[Saved data entries]
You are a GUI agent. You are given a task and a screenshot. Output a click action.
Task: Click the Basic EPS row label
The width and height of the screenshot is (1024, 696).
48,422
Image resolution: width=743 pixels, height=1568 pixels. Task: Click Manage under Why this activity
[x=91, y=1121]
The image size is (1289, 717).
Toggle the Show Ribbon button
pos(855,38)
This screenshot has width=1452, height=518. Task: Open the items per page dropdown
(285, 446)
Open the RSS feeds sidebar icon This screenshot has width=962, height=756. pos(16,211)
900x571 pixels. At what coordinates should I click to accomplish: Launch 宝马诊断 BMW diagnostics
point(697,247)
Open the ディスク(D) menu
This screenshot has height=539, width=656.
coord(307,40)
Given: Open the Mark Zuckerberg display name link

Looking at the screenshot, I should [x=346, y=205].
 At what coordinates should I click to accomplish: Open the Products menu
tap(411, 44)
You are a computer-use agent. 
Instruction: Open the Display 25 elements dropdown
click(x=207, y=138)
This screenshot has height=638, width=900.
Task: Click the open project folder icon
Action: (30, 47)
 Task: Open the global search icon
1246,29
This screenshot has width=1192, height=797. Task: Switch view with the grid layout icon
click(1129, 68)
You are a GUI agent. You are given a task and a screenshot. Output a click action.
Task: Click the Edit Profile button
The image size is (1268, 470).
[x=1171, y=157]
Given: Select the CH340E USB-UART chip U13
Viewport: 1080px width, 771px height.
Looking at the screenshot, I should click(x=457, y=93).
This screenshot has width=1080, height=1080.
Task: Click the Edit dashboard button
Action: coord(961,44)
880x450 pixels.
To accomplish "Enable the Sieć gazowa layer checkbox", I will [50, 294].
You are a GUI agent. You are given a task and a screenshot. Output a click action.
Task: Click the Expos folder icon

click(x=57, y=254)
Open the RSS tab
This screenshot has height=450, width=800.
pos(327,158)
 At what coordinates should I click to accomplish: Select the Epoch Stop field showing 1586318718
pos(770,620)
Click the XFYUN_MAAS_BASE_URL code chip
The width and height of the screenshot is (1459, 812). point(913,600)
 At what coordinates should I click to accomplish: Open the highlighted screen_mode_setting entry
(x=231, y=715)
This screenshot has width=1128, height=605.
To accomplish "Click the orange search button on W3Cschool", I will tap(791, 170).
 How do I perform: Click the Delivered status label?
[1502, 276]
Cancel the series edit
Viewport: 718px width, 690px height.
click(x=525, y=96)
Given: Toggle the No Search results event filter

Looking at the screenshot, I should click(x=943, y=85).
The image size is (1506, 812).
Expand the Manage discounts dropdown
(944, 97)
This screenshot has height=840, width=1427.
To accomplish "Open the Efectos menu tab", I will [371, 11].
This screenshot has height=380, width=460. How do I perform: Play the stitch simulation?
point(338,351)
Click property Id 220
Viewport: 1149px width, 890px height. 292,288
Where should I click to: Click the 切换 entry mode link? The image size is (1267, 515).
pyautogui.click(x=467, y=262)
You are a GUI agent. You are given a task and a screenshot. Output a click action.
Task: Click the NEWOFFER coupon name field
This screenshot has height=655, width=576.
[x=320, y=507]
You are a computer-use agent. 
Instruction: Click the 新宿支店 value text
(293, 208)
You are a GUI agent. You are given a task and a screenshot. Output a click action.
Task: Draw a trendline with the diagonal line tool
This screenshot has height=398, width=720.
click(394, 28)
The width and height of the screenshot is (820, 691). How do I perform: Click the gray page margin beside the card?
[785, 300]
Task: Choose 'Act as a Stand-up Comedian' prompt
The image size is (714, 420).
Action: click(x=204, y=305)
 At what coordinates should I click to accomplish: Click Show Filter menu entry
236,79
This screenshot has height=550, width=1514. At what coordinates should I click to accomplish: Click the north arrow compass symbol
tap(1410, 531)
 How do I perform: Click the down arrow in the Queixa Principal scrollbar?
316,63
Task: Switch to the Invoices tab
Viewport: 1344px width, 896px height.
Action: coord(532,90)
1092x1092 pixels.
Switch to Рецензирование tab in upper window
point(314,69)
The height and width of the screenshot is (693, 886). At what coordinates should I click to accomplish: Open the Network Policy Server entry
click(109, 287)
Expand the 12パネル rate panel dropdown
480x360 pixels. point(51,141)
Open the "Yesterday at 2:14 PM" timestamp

**Exercise requirements:**
Your answer must be an exact copy of every entry above.

**Response:**
You are a GUI agent. You are given a task and a screenshot. Output a click action.
Task: Click the Basic EPS row label
The width and height of the screenshot is (1024, 696).
48,422
Image resolution: width=743 pixels, height=1568 pixels. Task: Click Manage under Why this activity
[x=91, y=1121]
The image size is (1289, 717).
Toggle the Show Ribbon button
pos(855,38)
This screenshot has width=1452, height=518. Task: Open the items per page dropdown
(285, 446)
Open the RSS feeds sidebar icon This screenshot has width=962, height=756. pos(16,211)
900x571 pixels. At what coordinates should I click to accomplish: Launch 宝马诊断 BMW diagnostics
point(697,247)
Open the ディスク(D) menu
This screenshot has height=539, width=656.
coord(307,40)
Given: Open the Mark Zuckerberg display name link

Looking at the screenshot, I should [x=346, y=205].
 At what coordinates should I click to accomplish: Open the Products menu
tap(411, 44)
You are a computer-use agent. 
Instruction: Open the Display 25 elements dropdown
click(x=207, y=138)
This screenshot has height=638, width=900.
Task: Click the open project folder icon
Action: (30, 47)
 Task: Open the global search icon
1246,29
This screenshot has width=1192, height=797. Task: Switch view with the grid layout icon
click(1129, 68)
You are a GUI agent. You are given a task and a screenshot. Output a click action.
Task: Click the Edit Profile button
The image size is (1268, 470).
[x=1171, y=157]
Given: Select the CH340E USB-UART chip U13
Viewport: 1080px width, 771px height.
Looking at the screenshot, I should click(x=457, y=93).
This screenshot has width=1080, height=1080.
Task: Click the Edit dashboard button
Action: coord(961,44)
880x450 pixels.
To accomplish "Enable the Sieć gazowa layer checkbox", I will [50, 294].
You are a GUI agent. You are given a task and a screenshot. Output a click action.
Task: Click the Expos folder icon

click(x=57, y=254)
Open the RSS tab
This screenshot has height=450, width=800.
pos(327,158)
 At what coordinates should I click to accomplish: Select the Epoch Stop field showing 1586318718
pos(770,620)
Click the XFYUN_MAAS_BASE_URL code chip
The width and height of the screenshot is (1459, 812). point(913,600)
 At what coordinates should I click to accomplish: Open the highlighted screen_mode_setting entry
(x=231, y=715)
This screenshot has width=1128, height=605.
To accomplish "Click the orange search button on W3Cschool", I will tap(791, 170).
 How do I perform: Click the Delivered status label?
[1502, 276]
Cancel the series edit
Viewport: 718px width, 690px height.
click(x=525, y=96)
Given: Toggle the No Search results event filter

Looking at the screenshot, I should click(x=943, y=85).
The image size is (1506, 812).
Expand the Manage discounts dropdown
(944, 97)
This screenshot has height=840, width=1427.
To accomplish "Open the Efectos menu tab", I will [371, 11].
This screenshot has height=380, width=460. How do I perform: Play the stitch simulation?
point(338,351)
Click property Id 220
Viewport: 1149px width, 890px height. 292,288
Where should I click to: Click the 切换 entry mode link? The image size is (1267, 515).
pyautogui.click(x=467, y=262)
You are a GUI agent. You are given a task and a screenshot. Output a click action.
Task: Click the NEWOFFER coupon name field
This screenshot has height=655, width=576.
[x=320, y=507]
You are a computer-use agent. 
Instruction: Click the 新宿支店 value text
(293, 208)
You are a GUI agent. You are given a task and a screenshot. Output a click action.
Task: Draw a trendline with the diagonal line tool
This screenshot has height=398, width=720.
click(394, 28)
The width and height of the screenshot is (820, 691). How do I perform: Click the gray page margin beside the card?
[785, 300]
Task: Choose 'Act as a Stand-up Comedian' prompt
The image size is (714, 420).
Action: click(x=204, y=305)
 At what coordinates should I click to accomplish: Click Show Filter menu entry
236,79
This screenshot has height=550, width=1514. At what coordinates should I click to accomplish: Click the north arrow compass symbol
tap(1410, 531)
 How do I perform: Click the down arrow in the Queixa Principal scrollbar?
316,63
Task: Switch to the Invoices tab
Viewport: 1344px width, 896px height.
Action: coord(532,90)
1092x1092 pixels.
Switch to Рецензирование tab in upper window
point(314,69)
The height and width of the screenshot is (693, 886). At what coordinates should I click to accomplish: Open the Network Policy Server entry
click(109, 287)
Expand the 12パネル rate panel dropdown
480x360 pixels. point(51,141)
Open the "Yesterday at 2:14 PM" timestamp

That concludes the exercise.